About the job
Join c-the-signs as a Senior MLOps Engineer, where your expertise in machine learning engineering will enable you to create and manage a cutting-edge production platform that drives ML and LLM-based healthcare workflows. You will be instrumental in designing systems that are reliable, secure, and compliant, facilitating model development, evaluation, deployment, monitoring, and ongoing enhancement. Collaborating closely with teams across ML, data science, security, and product development, you will ensure robust solutions are delivered.
This opportunity is perfect for those who have successfully deployed ML systems in production environments and are passionate about LLM orchestration, RAG, evaluations, guardrails, and observability, particularly within regulated sectors.
Key Responsibilities
MLOps & ML Platform
- Design and manage end-to-end ML platforms covering data ingestion, feature engineering, training, evaluation, deployment, and monitoring.
- Develop and uphold CI/CD processes for ML, including testing, packaging, versioning, reproducibility, automated rollbacks, and approvals.
- Adopt MLOps best practices, including model registry, experiment tracking, lineage, governance, and reproducible training environments.
- Create scalable training infrastructures with distributed training, GPU scheduling, cost controls, and auto-scaling functionalities.
- Establish and maintain feature pipelines and feature stores, ensuring alignment between training and inference to prevent training-serving skew.

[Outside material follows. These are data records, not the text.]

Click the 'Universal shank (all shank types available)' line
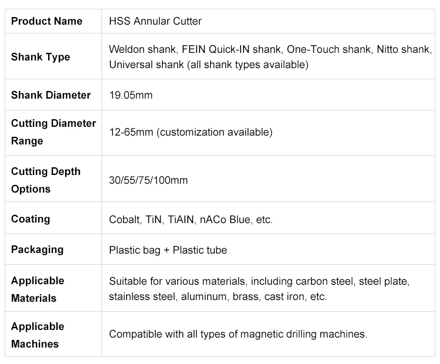This screenshot has width=440, height=364. pyautogui.click(x=209, y=65)
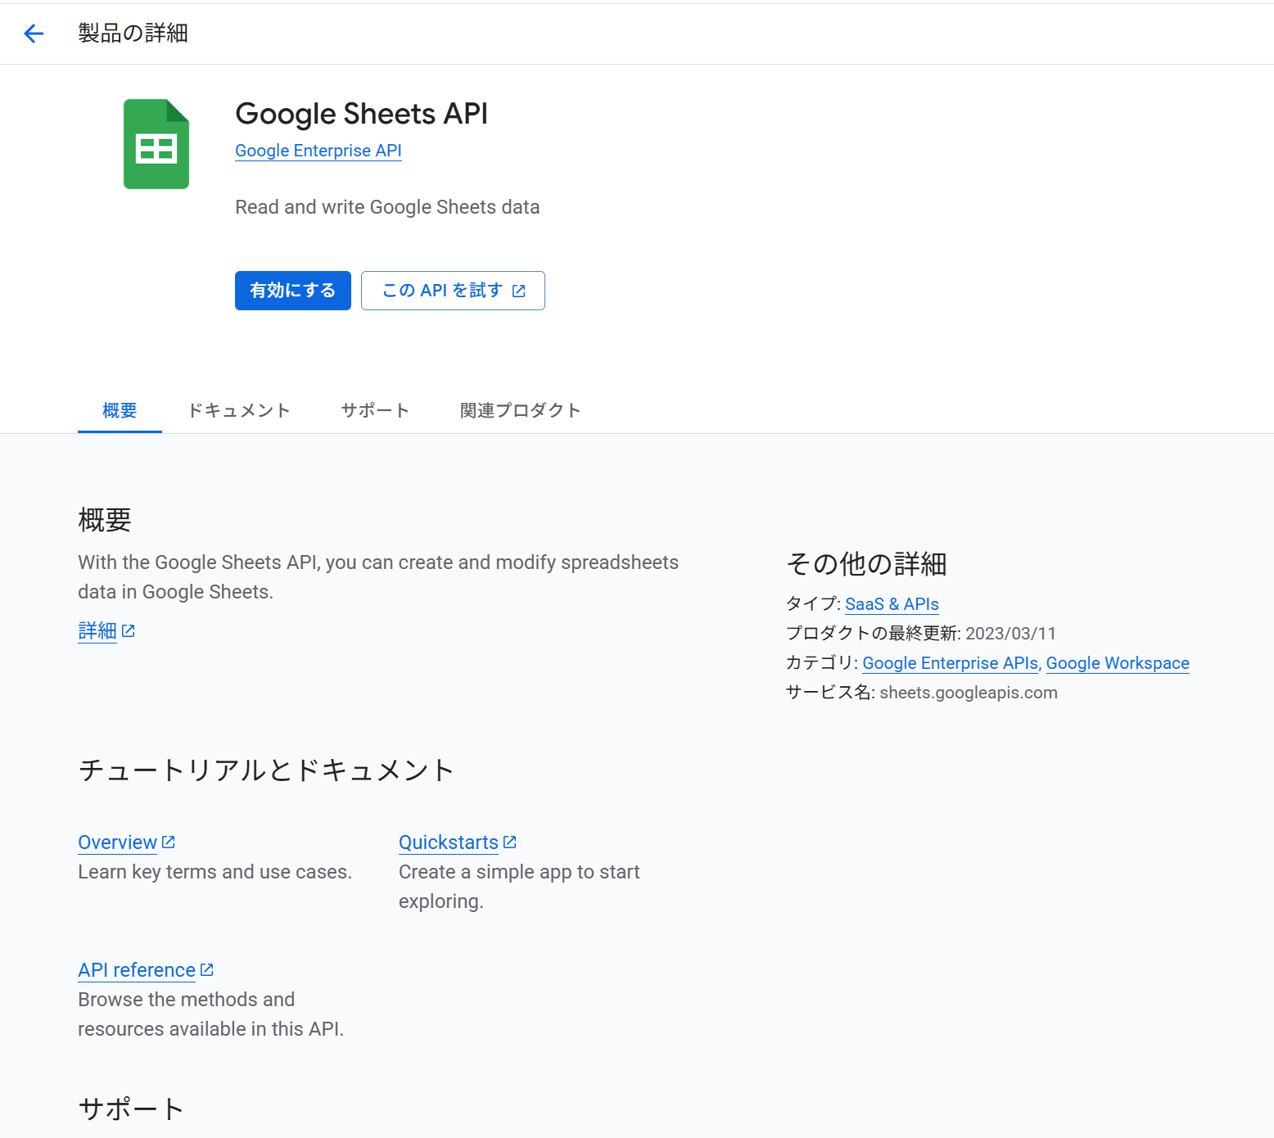
Task: Switch to the ドキュメント tab
Action: click(x=239, y=410)
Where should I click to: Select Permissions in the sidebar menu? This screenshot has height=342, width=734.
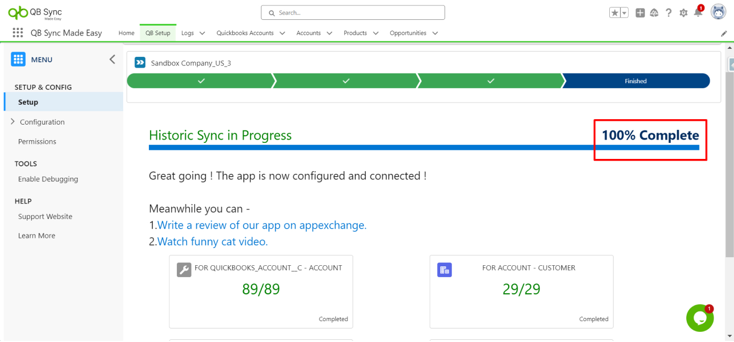pos(37,142)
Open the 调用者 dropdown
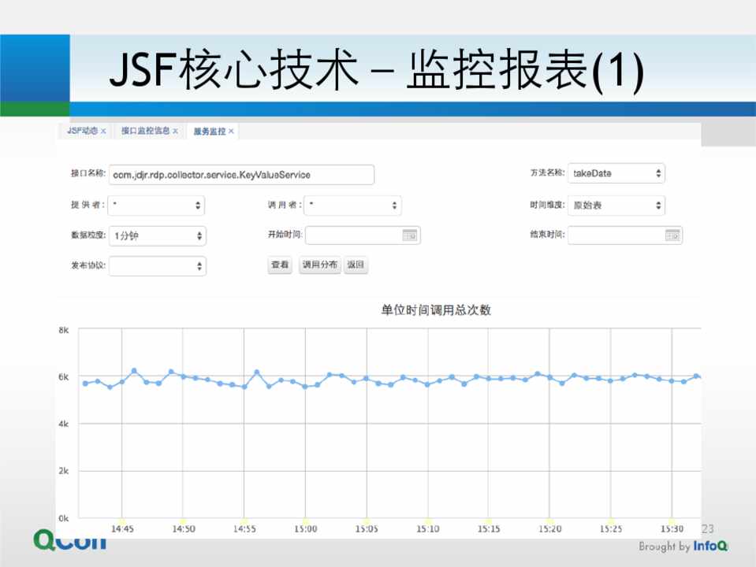The image size is (756, 567). (352, 206)
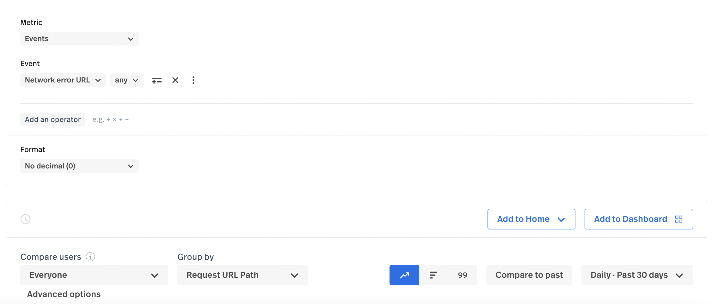
Task: Click the Add an operator button
Action: 53,120
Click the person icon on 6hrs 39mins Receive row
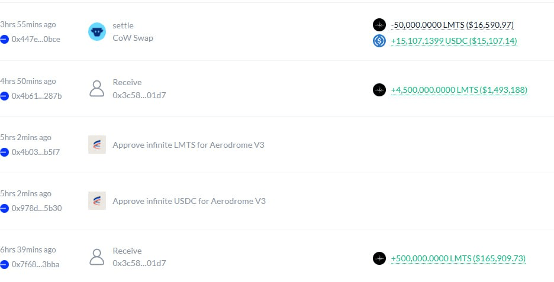 tap(96, 257)
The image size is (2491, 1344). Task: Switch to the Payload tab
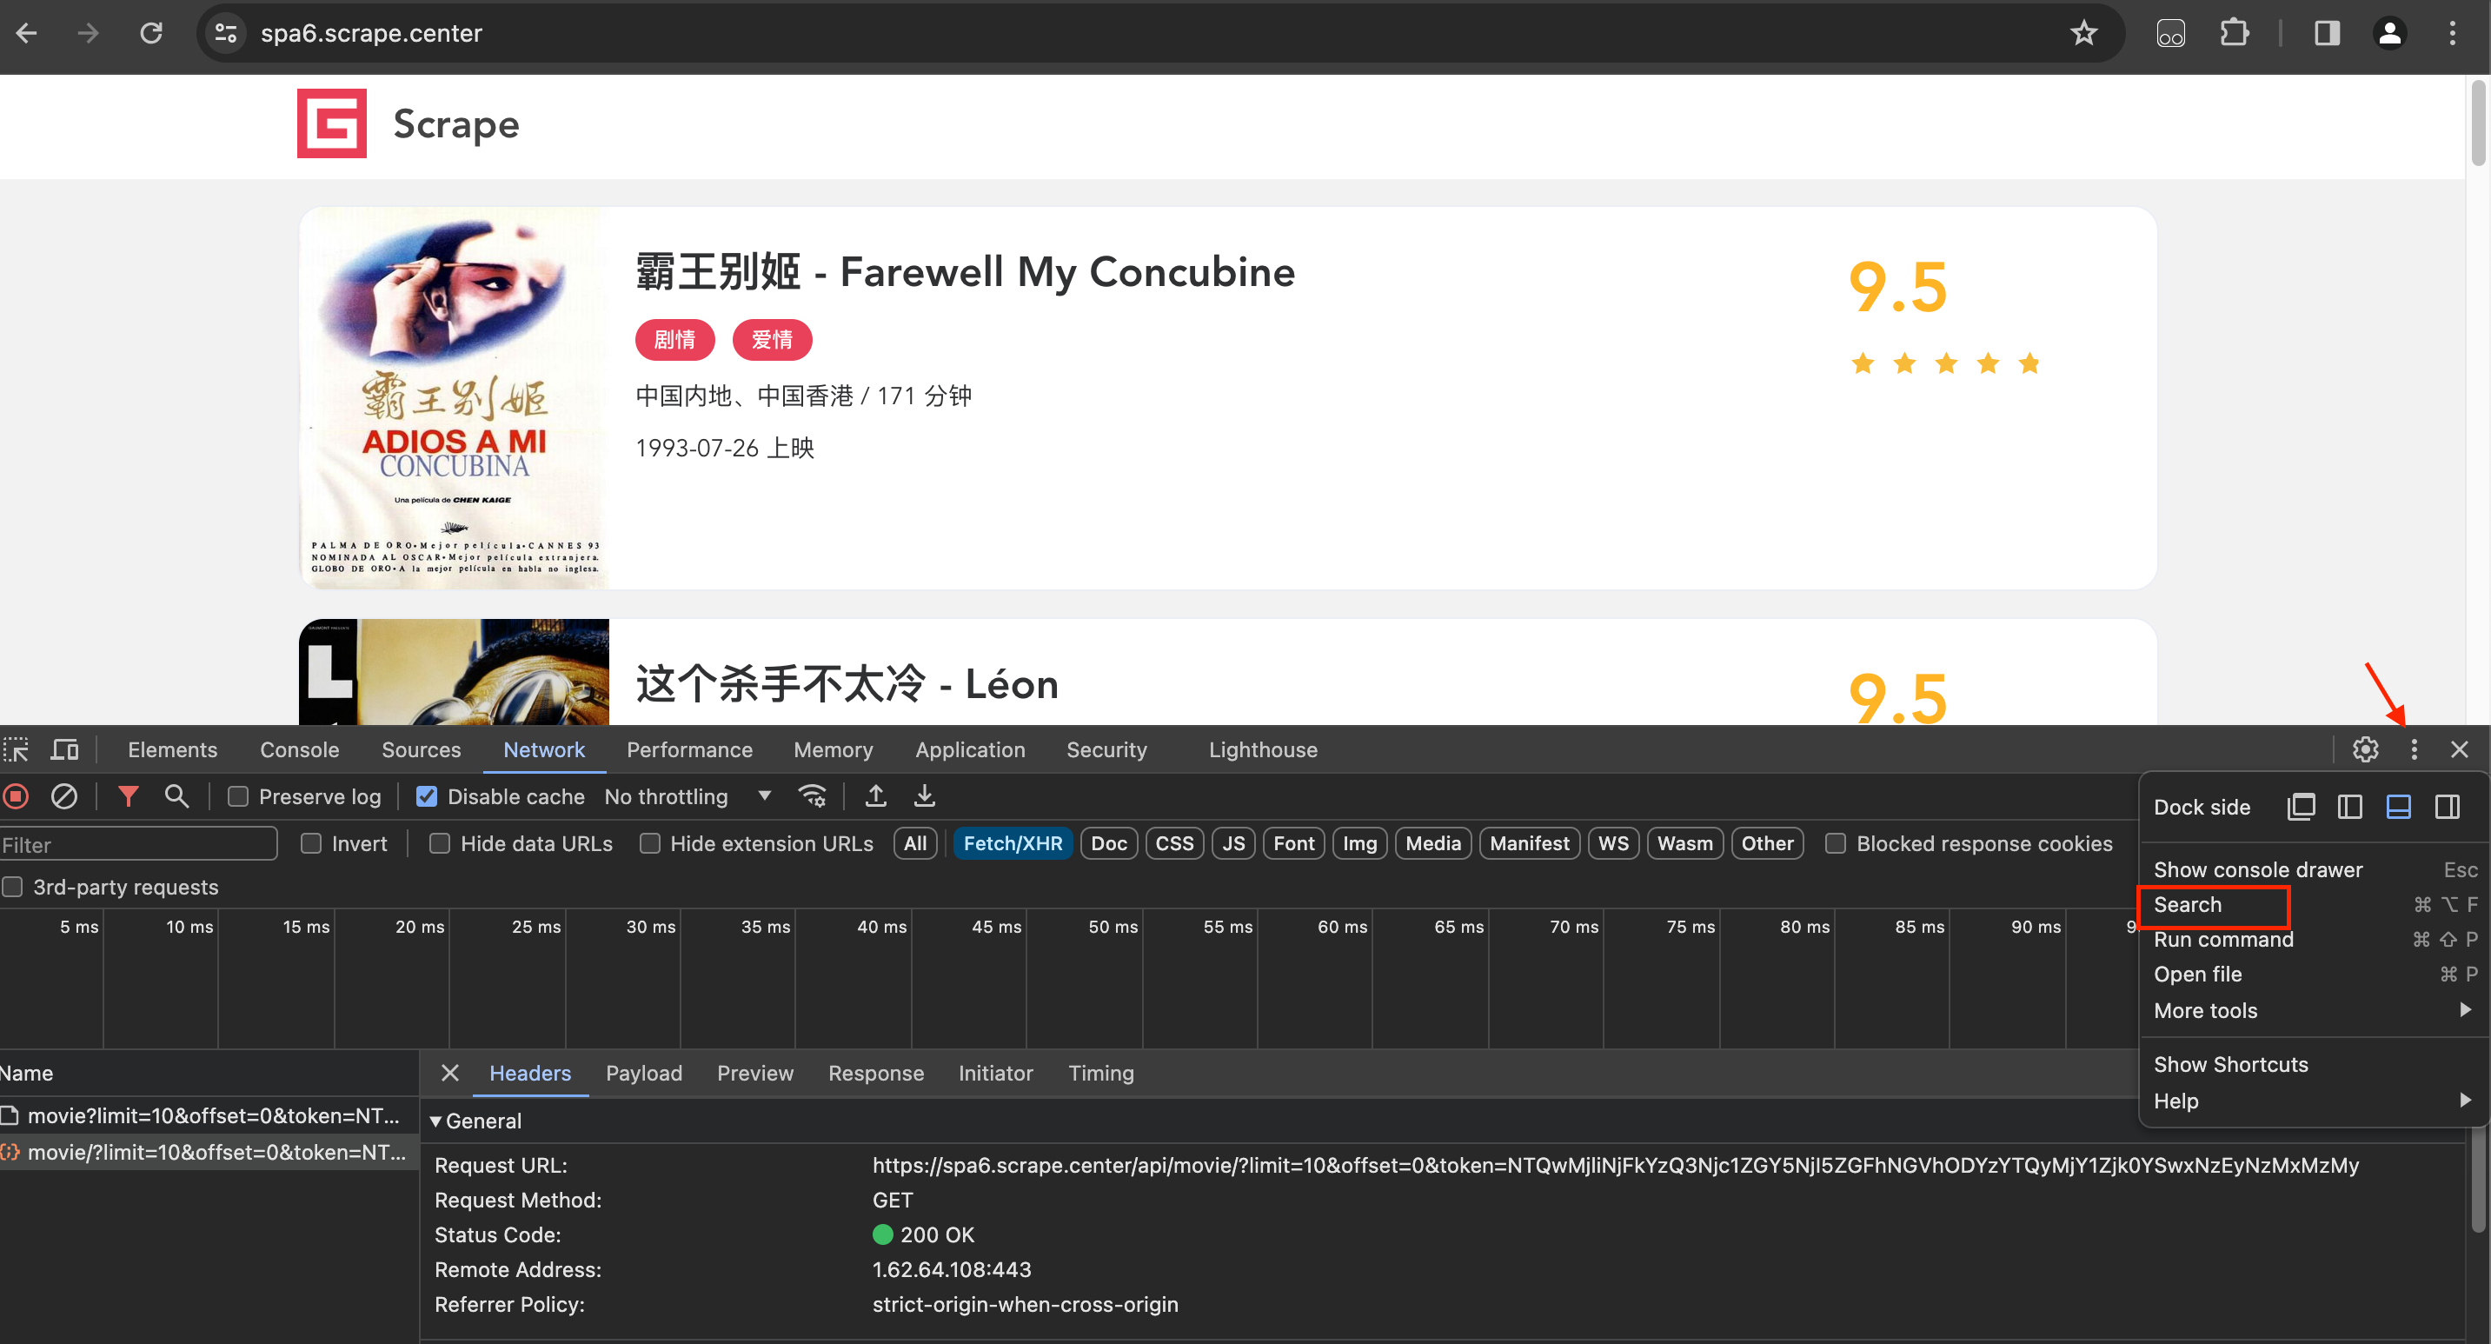click(643, 1072)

- Implement comprehensive model monitoring and observability, covering performance metrics, drift detection, bias/fairness signals, latency, throughput, and data quality.
- Develop and manage LLM delivery pipelines, encompassing prompt/versioning, retrieval, orchestration, evaluation, deployment, monitoring, and iterative improvements.
- Create robust LLM evaluation frameworks that include offline and online components, automated regression testing, human-in-the-loop review workflows, and risk assessment.
- Establish cost management protocols focusing on token/cost budgeting, caching strategies, autoscaling, and performance optimization.
Deployment, Reliability, and Operations
- Deploy ML models on GCP utilizing containers and orchestration tools (e.g., GKE, Cloud Run) while building CI/CD for ML/LLM systems featuring automated tests and safe rollouts.
- Implement observability practices which include tracing, metrics, logs, dashboards, and alerts for model/system health metrics like latency, token usage, error rates, and drift indicators.
Data, Governance, and Compliance (Healthcare)
- Design systems with a focus on security and privacy from the outset, incorporating IAM, least privilege, secrets management, audit logs, encryption, and PHI/PII handling protocols.
- Establish governance frameworks that cover model/prompt lineage, dataset provenance, evaluation traceability, and approval workflows in line with healthcare compliance standards.